— start Dataset extract —
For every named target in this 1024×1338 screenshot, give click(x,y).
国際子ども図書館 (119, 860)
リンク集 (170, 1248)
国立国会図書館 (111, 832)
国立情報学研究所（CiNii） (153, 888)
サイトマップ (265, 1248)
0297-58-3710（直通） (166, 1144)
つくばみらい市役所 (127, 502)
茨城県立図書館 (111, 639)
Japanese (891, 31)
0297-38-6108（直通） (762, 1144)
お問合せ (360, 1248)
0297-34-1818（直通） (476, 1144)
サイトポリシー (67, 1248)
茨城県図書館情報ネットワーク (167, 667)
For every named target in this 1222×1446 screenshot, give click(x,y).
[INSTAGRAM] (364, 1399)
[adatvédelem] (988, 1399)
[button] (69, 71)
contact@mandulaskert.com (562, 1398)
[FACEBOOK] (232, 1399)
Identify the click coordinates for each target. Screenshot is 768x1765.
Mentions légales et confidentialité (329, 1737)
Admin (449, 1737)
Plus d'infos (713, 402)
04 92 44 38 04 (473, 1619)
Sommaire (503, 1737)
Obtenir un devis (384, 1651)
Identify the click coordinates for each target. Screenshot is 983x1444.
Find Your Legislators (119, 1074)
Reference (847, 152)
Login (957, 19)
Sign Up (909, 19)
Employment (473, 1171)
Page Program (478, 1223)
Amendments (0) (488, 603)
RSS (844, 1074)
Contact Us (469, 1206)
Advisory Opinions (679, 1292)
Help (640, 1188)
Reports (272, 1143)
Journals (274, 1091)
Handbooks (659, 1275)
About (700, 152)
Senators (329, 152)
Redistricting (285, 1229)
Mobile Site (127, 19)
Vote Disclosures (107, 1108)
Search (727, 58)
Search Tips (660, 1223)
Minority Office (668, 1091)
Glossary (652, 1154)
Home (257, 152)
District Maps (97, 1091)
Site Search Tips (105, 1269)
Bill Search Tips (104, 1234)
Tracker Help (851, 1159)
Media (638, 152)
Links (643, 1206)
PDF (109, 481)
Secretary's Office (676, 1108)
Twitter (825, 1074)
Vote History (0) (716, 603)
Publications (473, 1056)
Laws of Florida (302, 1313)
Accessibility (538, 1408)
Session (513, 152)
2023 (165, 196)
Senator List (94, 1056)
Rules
— end Dataset extract —
◆ Set task
Copy all of the records above line for line, without changing anything.

◆ Correct output
For every named target in this 1024×1338 screenshot, give click(x,y).
国際子ども図書館 (119, 860)
リンク集 (170, 1248)
国立国会図書館 (111, 832)
国立情報学研究所（CiNii） (153, 888)
サイトマップ (265, 1248)
0297-58-3710（直通） (166, 1144)
つくばみらい市役所 (127, 502)
茨城県立図書館 (111, 639)
Japanese (891, 31)
0297-38-6108（直通） (762, 1144)
お問合せ (360, 1248)
0297-34-1818（直通） (476, 1144)
サイトポリシー (67, 1248)
茨城県図書館情報ネットワーク (167, 667)
For every named target in this 1222×1446 screenshot, give click(x,y).
[INSTAGRAM] (364, 1399)
[adatvédelem] (988, 1399)
[button] (69, 71)
contact@mandulaskert.com (562, 1398)
[FACEBOOK] (232, 1399)
Identify the click coordinates for each target. Screenshot is 768x1765.
Mentions légales et confidentialité (329, 1737)
Admin (449, 1737)
Plus d'infos (713, 402)
04 92 44 38 04 (473, 1619)
Sommaire (503, 1737)
Obtenir un devis (384, 1651)
Identify the click coordinates for each target. Screenshot is 983x1444.
Find Your Legislators (119, 1074)
Reference (847, 152)
Login (957, 19)
Sign Up (909, 19)
Employment (473, 1171)
Page Program (478, 1223)
Amendments (0) (488, 603)
RSS (844, 1074)
Contact Us (469, 1206)
Advisory Opinions (679, 1292)
Help (640, 1188)
Reports (272, 1143)
Journals (274, 1091)
Handbooks (659, 1275)
About (700, 152)
Senators (329, 152)
Redistricting (285, 1229)
Mobile Site (127, 19)
Vote Disclosures (107, 1108)
Search (727, 58)
Search Tips (660, 1223)
Minority Office (668, 1091)
Glossary (652, 1154)
Home (257, 152)
District Maps (97, 1091)
Site Search Tips (105, 1269)
Bill Search Tips (104, 1234)
Tracker Help (851, 1159)
Media (638, 152)
Links (643, 1206)
PDF (109, 481)
Secretary's Office (676, 1108)
Twitter (825, 1074)
Vote History (0) (716, 603)
Publications (473, 1056)
Laws of Florida (302, 1313)
Accessibility (538, 1408)
Session (513, 152)
2023 (165, 196)
Senator List (94, 1056)
Rules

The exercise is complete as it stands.